Lies and Misrepresentations

Illustration of a scribe writingImage via Wikipedia

My eighth grade English teacher always taught us to lie in our five-paragraph essays. Use plenty of transitions, give lots of examples, and lie, lie, lie. When I taught an SAT Writing class, I told my students the same thing: no one cares what you have to say—they only want to see how you say it.


In the realm of journalism, lying is obviously a non-starter. We can talk about media bias til we’re blue in the face, but most of the inflamed rhetoric seems to take for granted that people know when they’re misrepresenting.


When I wrote a sob story about my terminally ill fake best friend for that eighth grade standardized test, I knew that I was lying. But recently I’ve had to think more closely about the question of misrepresentation—and whether sometimes there are things that we can’t write about truthfully, no matter how hard we try.

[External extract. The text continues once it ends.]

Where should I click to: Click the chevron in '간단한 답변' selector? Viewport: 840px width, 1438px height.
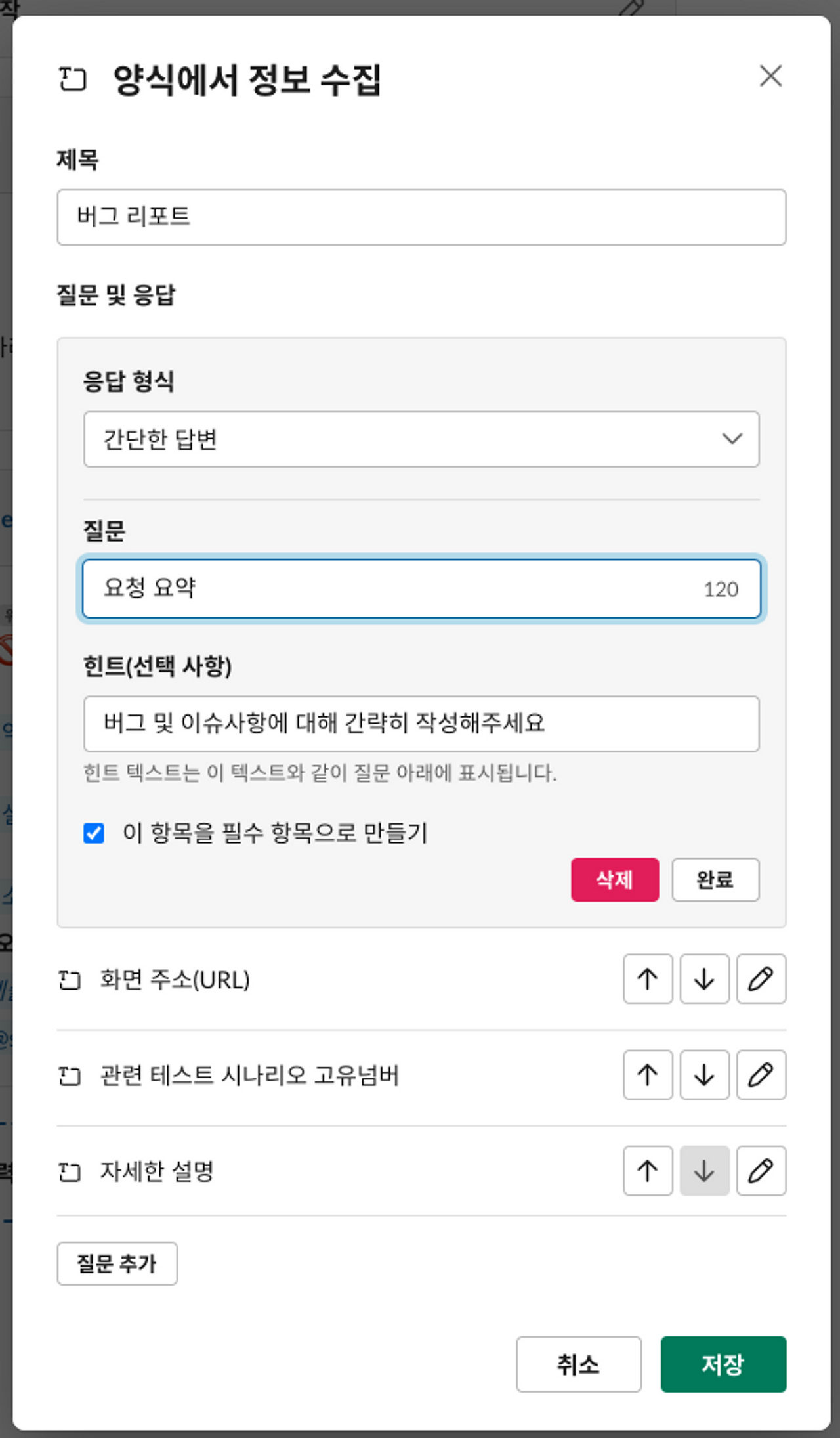(x=732, y=439)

The columns for Green & Save have launched. I’m proud of all of our columnists and the work they’ve produced. All the same, one of our prospective columns was canceled because the writer felt that he couldn’t do justice to his topic. A community organizer, he was going to cover environmental concerns as they affect the community he serves. In the end, however, he decided that, rather than shedding light on issues affecting his community, he would be doing an injustice by writing the column. He told me that he recognized his role as an outsider and that he didn’t presume to know more than, or to be able to speak for, his constituency. He thought that it would be unfair, inaccurate, and misleading to write about others without their knowledge, consent, and input. Short of interviewing those people he serves, he didn’t feel as though he was qualified to speak for them.


So I wonder and I ask—what’s our own role in our writing? What’s our responsibility? How do we put ourselves into what we do, and where do we draw the line? I have a deep respect for the decision that this writer made, and I only hope that I have been fair in representing him, in turn.